Running Playwright in the Cloud: A Reusable CI/CD Pipeline with Docker, Terraform & AWS
One container image, one suite‑as‑data definition, and an infrastructure‑as‑code pipeline that fans thousands of tests across the cloud — portable to GitHub Actions, GCP, or anywhere else.
A large Playwright suite eventually outgrows the laptop and the single CI runner. Thousands of tests against a real, multi‑service environment need parallel compute, isolated resources per slice, centralised results, and alerting — and you want all of it reproducible, not clicked together in a console.
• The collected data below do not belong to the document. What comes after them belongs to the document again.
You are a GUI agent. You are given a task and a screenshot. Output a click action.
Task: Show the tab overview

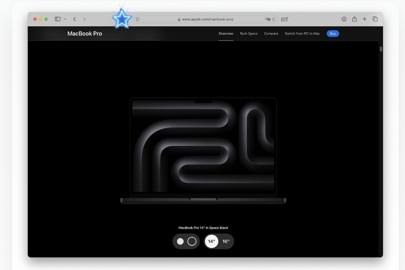click(375, 19)
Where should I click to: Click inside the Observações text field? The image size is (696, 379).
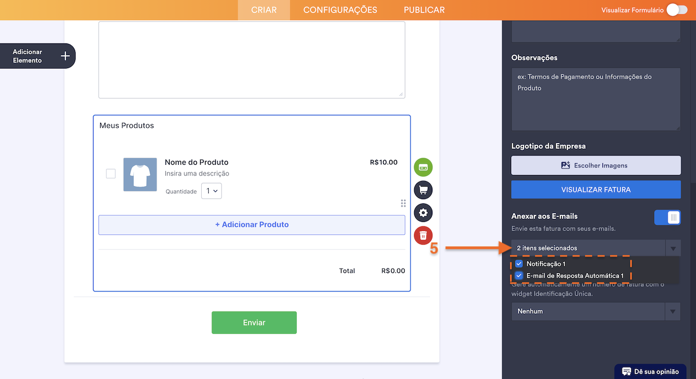(595, 98)
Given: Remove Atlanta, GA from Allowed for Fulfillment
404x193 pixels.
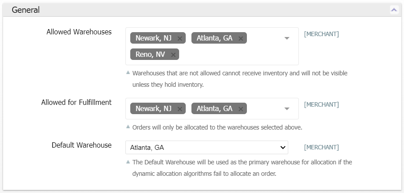Looking at the screenshot, I should (241, 109).
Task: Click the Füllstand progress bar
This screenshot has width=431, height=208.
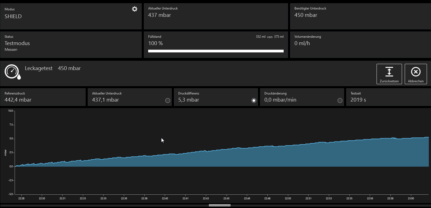Action: [216, 51]
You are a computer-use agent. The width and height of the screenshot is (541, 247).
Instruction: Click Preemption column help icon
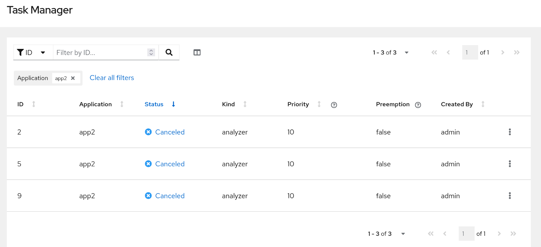pos(417,105)
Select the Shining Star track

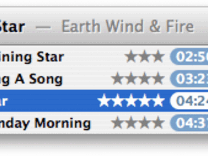point(104,57)
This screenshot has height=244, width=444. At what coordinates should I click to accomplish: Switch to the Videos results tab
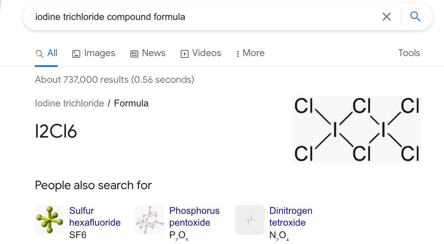(x=206, y=53)
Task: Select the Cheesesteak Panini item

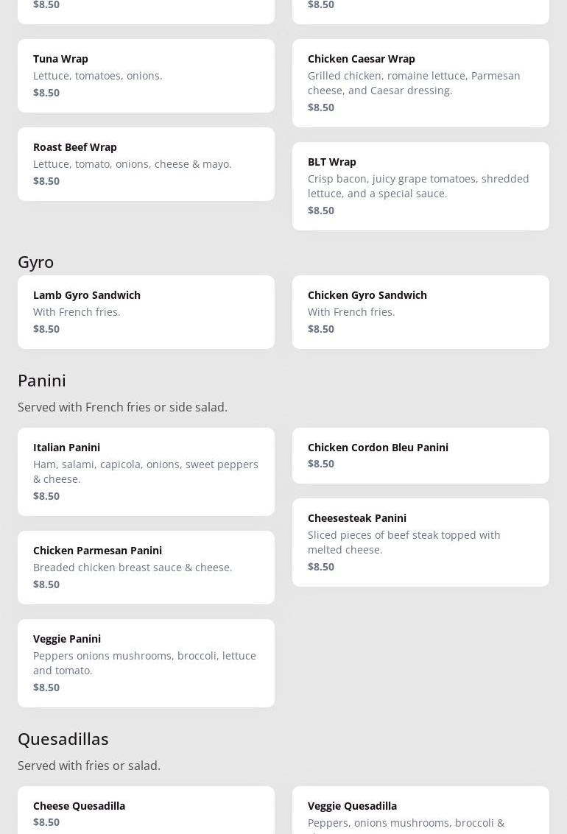Action: (420, 542)
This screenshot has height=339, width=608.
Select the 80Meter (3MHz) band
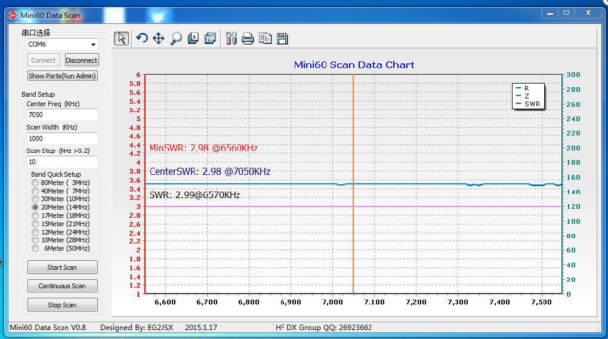click(36, 183)
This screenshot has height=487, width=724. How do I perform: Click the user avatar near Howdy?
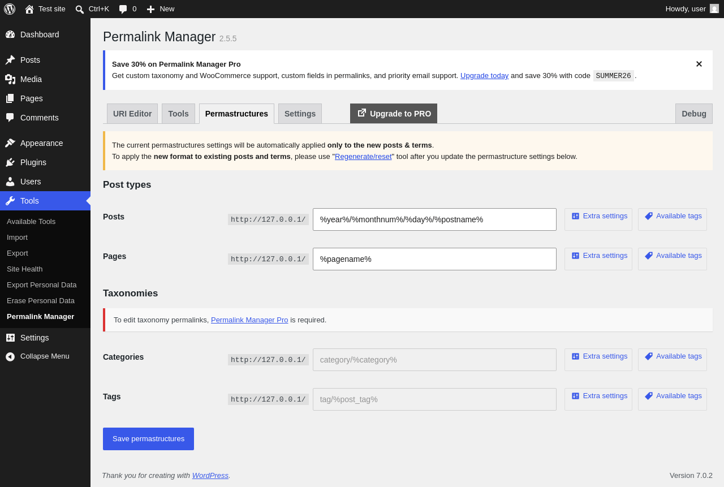714,8
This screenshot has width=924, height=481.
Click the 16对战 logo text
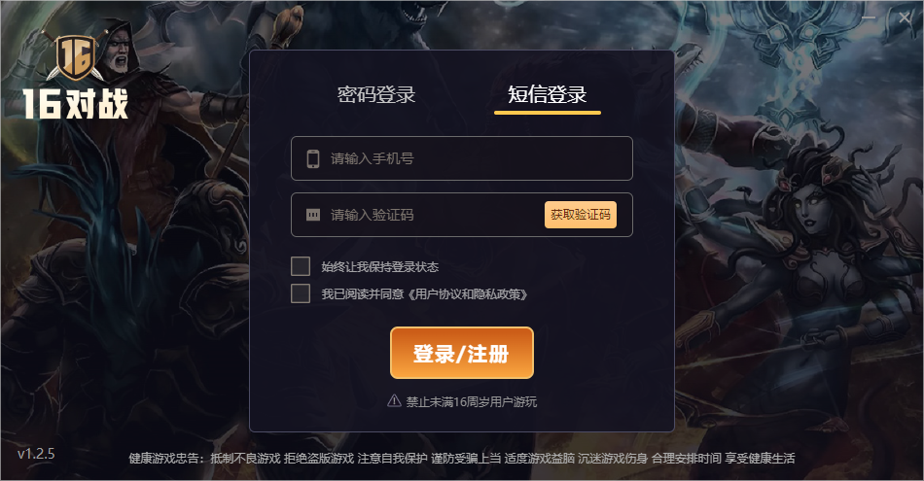tap(76, 104)
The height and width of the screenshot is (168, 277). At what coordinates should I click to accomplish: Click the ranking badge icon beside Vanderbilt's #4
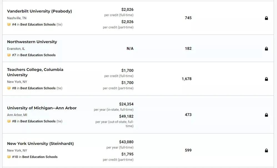click(9, 24)
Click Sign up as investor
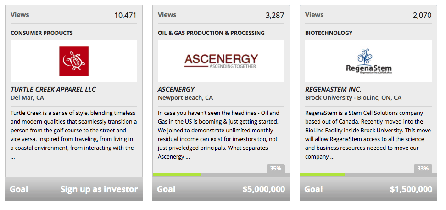 point(99,189)
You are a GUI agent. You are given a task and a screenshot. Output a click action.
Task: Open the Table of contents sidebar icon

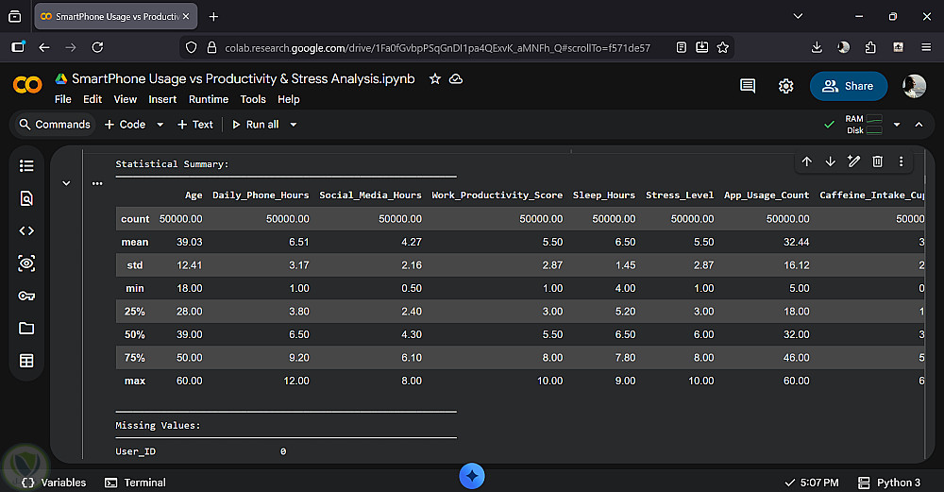(x=26, y=166)
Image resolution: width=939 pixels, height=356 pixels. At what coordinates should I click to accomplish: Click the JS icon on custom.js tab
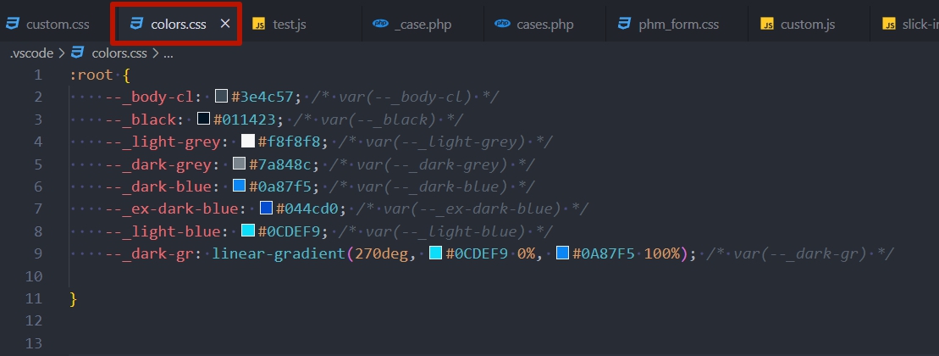point(767,24)
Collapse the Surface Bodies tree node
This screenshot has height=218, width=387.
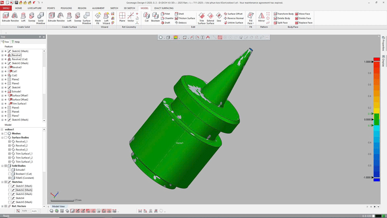[x=2, y=138]
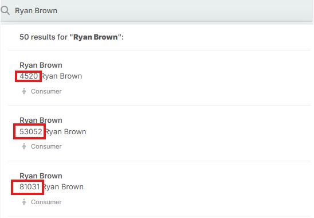Viewport: 314px width, 218px height.
Task: Click Consumer person icon under result 81031
Action: point(24,202)
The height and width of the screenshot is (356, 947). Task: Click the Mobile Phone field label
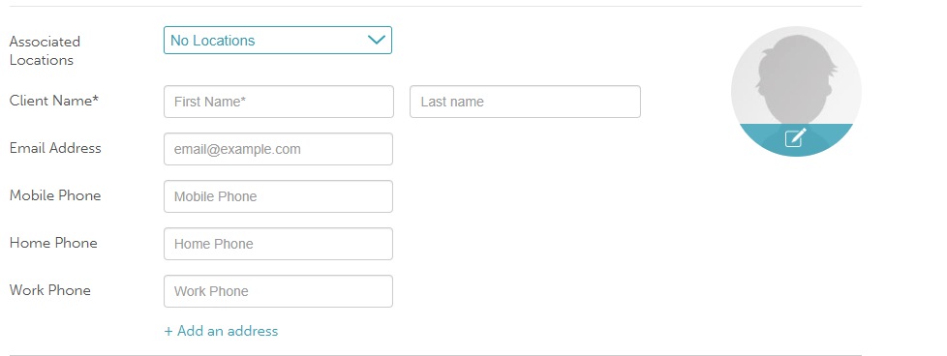click(55, 195)
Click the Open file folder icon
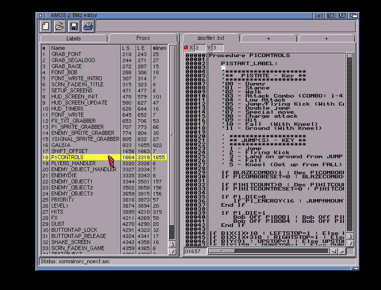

This article walks through a cloud‑native execution pipeline built from four reusable building blocks: a Docker image, a container entrypoint script, Terraform that turns a suite definition into isolated cloud jobs, and an orchestrator that runs them in the right order with results and alerts. The specifics here use AWS, but every piece maps cleanly onto GitHub Actions, GCP, or any container platform — the design is deliberately portable.
The shape of the problem
Running tests in the cloud has four concerns that are easy to tangle together and important to keep separate:
Keep these as distinct layers and each becomes replaceable: swap the orchestrator without touching the image, retarget the cloud without rewriting the test command, run the exact same image locally that runs in production.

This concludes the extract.